(What to produce) If a line in the data below holds the word "agent", copy it.

(Supplied information)
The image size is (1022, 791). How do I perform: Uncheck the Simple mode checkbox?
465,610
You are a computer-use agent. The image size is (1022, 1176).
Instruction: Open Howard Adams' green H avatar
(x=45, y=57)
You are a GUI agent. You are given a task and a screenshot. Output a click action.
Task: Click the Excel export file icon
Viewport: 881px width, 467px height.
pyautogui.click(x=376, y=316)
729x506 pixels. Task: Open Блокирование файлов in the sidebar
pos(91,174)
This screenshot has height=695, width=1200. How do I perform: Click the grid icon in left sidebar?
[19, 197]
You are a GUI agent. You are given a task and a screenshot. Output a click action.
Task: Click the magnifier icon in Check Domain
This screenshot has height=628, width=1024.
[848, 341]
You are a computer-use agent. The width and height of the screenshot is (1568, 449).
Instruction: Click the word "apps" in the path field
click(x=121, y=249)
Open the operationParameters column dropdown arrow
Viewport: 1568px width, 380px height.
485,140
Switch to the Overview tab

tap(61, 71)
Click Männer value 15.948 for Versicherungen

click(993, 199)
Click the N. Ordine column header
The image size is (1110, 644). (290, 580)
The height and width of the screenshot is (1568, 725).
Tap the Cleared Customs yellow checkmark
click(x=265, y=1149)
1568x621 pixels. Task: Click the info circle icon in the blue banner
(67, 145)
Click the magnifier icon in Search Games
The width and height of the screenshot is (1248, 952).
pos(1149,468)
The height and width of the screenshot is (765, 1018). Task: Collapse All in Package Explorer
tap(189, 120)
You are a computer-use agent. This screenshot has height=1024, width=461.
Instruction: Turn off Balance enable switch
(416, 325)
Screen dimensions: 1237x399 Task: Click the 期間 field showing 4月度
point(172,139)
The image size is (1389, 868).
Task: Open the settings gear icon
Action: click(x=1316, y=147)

(Result of this exercise)
You are a computer-use agent. The image size is (1022, 1176).
You are a GUI agent. You are given a task and a screenshot. Output a click action.
You are a GUI agent. You are given a task and a screenshot. Output a click action.
You are a computer-use agent. The width and height of the screenshot is (1568, 449).
You are a computer-use agent. This screenshot has height=1024, width=461.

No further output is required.